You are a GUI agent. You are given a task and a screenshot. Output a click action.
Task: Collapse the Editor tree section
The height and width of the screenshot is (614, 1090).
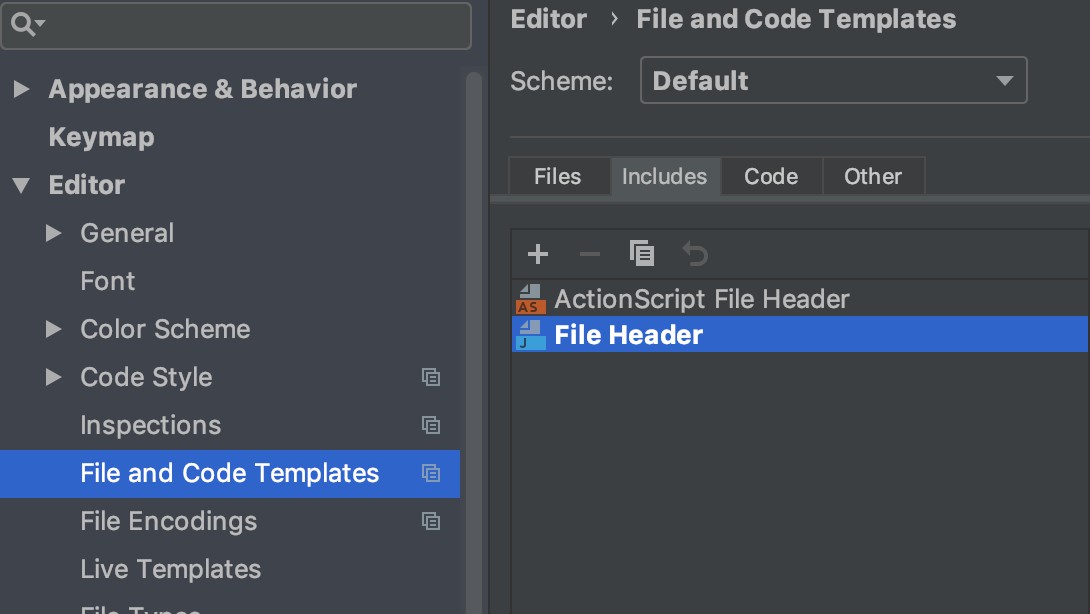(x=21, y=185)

****************

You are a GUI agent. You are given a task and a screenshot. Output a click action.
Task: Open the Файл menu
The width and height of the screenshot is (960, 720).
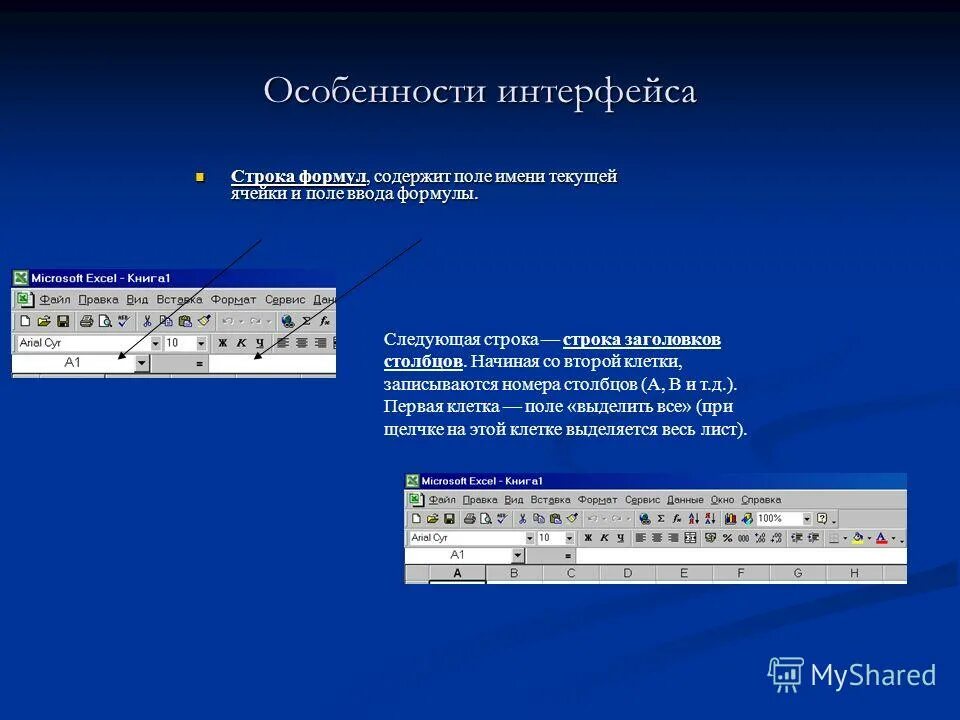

****************

§ What you should do: Give an exact copy of the lines above from the line with "Task: Open the Файл menu" up to and including the line with "The width and", and leave everything else out.

§ Exercise solution:
Task: Open the Файл menu
The width and height of the screenshot is (960, 720).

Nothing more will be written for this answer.